Mending the broken food chain

The unstoppable Ulla Kjarval, daughter of a local grass-fed beef farmer and herself a passionate local-foods and farming advocate, had an interview last week with Eat To Blog. Here, she opines on what can be done to fix our broken national food system:

 

It costs almost as much to process 10 animals as it does to process a 1000 because of how the USDA safety regulations are set up—they benefit the large packers and hurt smaller plants. This adds a big cost to local meat. We are currently in the mist of a fight over more regulations that threaten smaller plants. We need less regulations for the smaller plants or government funding to offset the insane costs that go along with USDA regulations. Currently, we pay almost 500 dollars to have a steer processed. I wonder how much it costs Cargill?

In terms of awareness, we are all relearning skills that as a society we have lost. We are learning to finish our animals on grass, learning to cook again, enrich our soils, by directly from farmers. This requires us all to educate ourselves; farmers are meeting at grazing conferences and sharing tips and insights, butchers are experimenting with sausages and converting new fans to the-nose-to-tail cooking and home cooks armed with dutch ovens are learning to braise. This movement is a movement of education and learning new skills. It is about empowering producers and consumers to make smarter choices.

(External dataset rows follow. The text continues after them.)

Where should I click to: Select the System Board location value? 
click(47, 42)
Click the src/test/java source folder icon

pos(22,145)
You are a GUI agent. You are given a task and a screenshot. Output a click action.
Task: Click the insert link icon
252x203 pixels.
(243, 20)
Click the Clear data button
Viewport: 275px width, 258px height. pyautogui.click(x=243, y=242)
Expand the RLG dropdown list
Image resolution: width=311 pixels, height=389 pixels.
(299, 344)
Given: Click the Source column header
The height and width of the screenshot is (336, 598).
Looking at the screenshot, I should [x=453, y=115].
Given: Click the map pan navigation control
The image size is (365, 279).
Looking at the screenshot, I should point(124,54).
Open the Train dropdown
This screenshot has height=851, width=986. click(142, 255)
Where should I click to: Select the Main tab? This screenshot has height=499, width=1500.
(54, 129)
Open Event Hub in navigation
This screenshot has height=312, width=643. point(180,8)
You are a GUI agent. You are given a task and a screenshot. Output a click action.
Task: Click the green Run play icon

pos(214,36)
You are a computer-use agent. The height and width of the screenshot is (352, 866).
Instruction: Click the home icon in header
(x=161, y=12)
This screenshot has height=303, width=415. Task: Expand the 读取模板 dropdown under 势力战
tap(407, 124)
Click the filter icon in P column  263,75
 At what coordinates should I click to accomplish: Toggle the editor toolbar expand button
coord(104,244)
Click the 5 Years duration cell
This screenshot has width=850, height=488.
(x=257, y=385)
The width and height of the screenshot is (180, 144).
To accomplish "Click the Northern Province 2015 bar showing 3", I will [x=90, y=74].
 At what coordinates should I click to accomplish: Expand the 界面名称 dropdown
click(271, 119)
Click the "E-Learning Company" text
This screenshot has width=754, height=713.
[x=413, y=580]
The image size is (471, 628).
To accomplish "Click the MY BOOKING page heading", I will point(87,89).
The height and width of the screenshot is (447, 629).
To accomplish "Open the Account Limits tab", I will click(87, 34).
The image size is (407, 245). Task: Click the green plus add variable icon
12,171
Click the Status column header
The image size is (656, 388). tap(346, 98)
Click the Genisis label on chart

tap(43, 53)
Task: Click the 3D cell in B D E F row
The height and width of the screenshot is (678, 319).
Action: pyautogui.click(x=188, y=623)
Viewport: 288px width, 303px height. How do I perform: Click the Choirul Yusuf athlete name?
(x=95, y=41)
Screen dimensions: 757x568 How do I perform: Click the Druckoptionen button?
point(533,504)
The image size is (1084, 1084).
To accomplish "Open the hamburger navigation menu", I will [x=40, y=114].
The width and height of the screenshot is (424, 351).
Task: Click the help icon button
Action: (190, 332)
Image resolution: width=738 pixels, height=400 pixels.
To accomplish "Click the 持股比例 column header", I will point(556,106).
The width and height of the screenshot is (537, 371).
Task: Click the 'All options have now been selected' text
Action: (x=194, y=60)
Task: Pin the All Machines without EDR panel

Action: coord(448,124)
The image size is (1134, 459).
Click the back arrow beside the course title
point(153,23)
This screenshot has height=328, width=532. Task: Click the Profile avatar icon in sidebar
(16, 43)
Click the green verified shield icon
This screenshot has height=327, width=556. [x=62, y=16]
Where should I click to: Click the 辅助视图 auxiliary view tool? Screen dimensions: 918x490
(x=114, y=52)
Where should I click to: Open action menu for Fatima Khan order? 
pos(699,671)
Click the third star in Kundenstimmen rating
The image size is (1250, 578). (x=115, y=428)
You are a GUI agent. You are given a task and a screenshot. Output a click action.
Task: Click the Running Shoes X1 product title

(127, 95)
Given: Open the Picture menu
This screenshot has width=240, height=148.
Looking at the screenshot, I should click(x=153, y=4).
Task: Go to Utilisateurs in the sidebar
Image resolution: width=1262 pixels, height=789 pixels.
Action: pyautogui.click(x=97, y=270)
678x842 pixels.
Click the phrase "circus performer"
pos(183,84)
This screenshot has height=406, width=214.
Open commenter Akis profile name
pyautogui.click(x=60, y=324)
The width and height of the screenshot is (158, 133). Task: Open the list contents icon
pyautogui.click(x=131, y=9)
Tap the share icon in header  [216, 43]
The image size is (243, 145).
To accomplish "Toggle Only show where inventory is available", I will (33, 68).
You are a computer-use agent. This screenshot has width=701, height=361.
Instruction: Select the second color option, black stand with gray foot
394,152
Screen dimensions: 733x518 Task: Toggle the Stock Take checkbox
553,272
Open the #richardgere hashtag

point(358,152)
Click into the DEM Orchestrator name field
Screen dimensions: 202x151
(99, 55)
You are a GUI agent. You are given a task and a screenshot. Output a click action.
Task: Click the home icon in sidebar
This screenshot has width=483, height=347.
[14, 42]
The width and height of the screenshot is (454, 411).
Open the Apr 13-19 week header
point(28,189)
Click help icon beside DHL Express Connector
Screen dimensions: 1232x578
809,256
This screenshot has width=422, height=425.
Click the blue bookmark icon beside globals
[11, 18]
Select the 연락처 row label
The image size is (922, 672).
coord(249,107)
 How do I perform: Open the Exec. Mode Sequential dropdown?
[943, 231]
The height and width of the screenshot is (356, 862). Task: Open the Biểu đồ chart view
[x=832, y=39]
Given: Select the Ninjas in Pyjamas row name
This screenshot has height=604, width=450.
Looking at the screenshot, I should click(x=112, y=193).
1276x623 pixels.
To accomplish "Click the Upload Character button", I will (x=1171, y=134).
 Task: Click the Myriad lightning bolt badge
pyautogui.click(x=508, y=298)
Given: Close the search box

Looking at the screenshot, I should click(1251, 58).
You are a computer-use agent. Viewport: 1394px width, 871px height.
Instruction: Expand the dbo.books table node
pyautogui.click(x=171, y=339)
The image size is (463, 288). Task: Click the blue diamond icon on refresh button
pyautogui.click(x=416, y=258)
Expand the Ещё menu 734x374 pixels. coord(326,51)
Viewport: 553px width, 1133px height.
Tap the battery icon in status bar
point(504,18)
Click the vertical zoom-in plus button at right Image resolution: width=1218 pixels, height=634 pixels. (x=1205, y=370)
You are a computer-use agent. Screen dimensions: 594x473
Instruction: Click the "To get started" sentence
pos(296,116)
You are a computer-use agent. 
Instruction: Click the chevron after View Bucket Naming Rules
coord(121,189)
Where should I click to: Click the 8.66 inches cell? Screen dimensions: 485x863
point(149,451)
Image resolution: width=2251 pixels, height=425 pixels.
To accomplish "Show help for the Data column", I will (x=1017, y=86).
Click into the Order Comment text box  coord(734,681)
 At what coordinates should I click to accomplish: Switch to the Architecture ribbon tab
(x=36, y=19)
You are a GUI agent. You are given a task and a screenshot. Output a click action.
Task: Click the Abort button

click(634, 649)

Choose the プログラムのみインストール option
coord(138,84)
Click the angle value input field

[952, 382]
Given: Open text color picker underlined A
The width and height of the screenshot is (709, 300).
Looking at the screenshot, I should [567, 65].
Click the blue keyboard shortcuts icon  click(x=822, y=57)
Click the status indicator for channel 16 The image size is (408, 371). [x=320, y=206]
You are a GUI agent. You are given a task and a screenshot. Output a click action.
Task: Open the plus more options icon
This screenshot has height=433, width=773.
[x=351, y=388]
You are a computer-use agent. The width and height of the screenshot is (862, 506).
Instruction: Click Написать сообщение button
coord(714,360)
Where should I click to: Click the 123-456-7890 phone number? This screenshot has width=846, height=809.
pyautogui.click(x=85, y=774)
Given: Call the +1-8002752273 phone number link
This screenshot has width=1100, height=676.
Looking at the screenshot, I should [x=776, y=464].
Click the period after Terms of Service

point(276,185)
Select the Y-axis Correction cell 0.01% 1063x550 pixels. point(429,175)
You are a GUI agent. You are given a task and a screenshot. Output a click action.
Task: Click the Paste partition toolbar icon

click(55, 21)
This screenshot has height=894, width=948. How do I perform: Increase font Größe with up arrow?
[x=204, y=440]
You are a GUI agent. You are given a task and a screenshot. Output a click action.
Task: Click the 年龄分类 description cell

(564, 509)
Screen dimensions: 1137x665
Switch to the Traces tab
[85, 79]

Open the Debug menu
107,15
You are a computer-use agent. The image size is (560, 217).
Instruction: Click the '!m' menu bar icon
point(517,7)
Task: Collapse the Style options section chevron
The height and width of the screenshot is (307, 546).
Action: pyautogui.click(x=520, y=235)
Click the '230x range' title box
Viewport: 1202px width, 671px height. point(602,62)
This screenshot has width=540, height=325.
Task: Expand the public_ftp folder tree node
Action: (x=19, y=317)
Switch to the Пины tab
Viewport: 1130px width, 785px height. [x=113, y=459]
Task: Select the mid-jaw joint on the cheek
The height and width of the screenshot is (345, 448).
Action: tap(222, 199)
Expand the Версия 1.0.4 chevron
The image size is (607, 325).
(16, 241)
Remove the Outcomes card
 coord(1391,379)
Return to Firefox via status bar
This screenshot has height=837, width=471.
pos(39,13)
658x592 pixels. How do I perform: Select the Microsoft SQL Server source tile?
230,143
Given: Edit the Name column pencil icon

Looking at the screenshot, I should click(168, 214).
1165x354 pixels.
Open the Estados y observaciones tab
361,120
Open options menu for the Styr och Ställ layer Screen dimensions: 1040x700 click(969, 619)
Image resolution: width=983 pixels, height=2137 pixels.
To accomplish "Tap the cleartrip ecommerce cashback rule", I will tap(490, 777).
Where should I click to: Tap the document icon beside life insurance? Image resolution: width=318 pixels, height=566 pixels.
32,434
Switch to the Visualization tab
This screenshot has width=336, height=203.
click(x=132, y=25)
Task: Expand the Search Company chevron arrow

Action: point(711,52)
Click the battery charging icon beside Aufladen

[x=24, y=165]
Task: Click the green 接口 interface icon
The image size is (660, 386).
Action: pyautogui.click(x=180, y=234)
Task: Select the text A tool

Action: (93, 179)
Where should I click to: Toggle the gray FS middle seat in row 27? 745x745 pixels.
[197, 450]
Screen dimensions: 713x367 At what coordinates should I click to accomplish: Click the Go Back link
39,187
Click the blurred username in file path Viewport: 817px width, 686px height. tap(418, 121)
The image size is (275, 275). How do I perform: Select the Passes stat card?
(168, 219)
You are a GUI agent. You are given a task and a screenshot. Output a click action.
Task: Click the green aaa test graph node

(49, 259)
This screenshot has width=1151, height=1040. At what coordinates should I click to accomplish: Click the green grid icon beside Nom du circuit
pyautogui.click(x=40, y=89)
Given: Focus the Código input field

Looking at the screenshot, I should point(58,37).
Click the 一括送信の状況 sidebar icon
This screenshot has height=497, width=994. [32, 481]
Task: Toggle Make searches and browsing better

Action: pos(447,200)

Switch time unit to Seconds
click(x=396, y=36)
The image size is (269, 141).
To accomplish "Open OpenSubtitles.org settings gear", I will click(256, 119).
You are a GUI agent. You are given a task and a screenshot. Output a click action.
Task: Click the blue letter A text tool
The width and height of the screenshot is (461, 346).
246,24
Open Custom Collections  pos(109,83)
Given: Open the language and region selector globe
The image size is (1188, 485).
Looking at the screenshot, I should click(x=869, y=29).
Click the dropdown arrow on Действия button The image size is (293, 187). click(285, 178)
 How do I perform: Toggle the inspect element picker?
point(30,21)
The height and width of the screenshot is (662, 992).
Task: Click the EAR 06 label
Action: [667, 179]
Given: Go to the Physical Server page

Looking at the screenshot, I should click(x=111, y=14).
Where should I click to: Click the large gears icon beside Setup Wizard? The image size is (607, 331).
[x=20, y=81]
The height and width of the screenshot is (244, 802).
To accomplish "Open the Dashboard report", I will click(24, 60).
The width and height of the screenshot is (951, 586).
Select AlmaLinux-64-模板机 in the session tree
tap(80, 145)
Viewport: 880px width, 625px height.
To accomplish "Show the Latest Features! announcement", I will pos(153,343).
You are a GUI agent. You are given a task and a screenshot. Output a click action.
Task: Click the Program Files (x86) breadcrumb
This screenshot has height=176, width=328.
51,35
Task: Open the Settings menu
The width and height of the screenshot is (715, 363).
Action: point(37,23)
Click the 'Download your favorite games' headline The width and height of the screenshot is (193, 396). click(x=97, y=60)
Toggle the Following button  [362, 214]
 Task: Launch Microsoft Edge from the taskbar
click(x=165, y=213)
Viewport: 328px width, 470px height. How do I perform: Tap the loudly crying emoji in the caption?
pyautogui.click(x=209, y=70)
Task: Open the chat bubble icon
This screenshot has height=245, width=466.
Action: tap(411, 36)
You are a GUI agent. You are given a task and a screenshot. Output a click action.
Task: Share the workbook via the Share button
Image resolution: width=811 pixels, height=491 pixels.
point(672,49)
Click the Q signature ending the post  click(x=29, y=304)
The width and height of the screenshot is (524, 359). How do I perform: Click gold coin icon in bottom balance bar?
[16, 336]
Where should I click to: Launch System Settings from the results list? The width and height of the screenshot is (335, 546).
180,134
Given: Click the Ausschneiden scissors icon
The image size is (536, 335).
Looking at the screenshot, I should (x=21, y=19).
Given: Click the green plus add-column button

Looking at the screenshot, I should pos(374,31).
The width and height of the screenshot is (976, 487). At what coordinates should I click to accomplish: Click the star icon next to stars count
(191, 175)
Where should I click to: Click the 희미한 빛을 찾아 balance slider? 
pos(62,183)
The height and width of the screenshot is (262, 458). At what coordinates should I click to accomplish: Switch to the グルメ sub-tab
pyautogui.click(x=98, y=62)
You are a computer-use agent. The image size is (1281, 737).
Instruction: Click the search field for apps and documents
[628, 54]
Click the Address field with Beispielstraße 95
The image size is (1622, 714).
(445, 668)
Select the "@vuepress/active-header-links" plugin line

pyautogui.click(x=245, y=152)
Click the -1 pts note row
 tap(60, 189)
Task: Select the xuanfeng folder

If you thought it was easy to label the burgeoning locavore movement as solely a product of the left, think again. Kjarval is a good example of an activist who defies easy political labels -- she's spent most of her life on a working upstate farm, and has plenty of firsthand experience with how over-regulation and taxation can hurt small farms and businesses. She's also (gasp!) an NYC foodie, a pointed critic of conventional large-scale agriculture, and an advocate for grass-fed and organic farming.

With simplistic left-vs.-right divisiveness having risen to appalling levels, both in upstate New York and across the nation, it's good to know there are some bridge-builders left out there.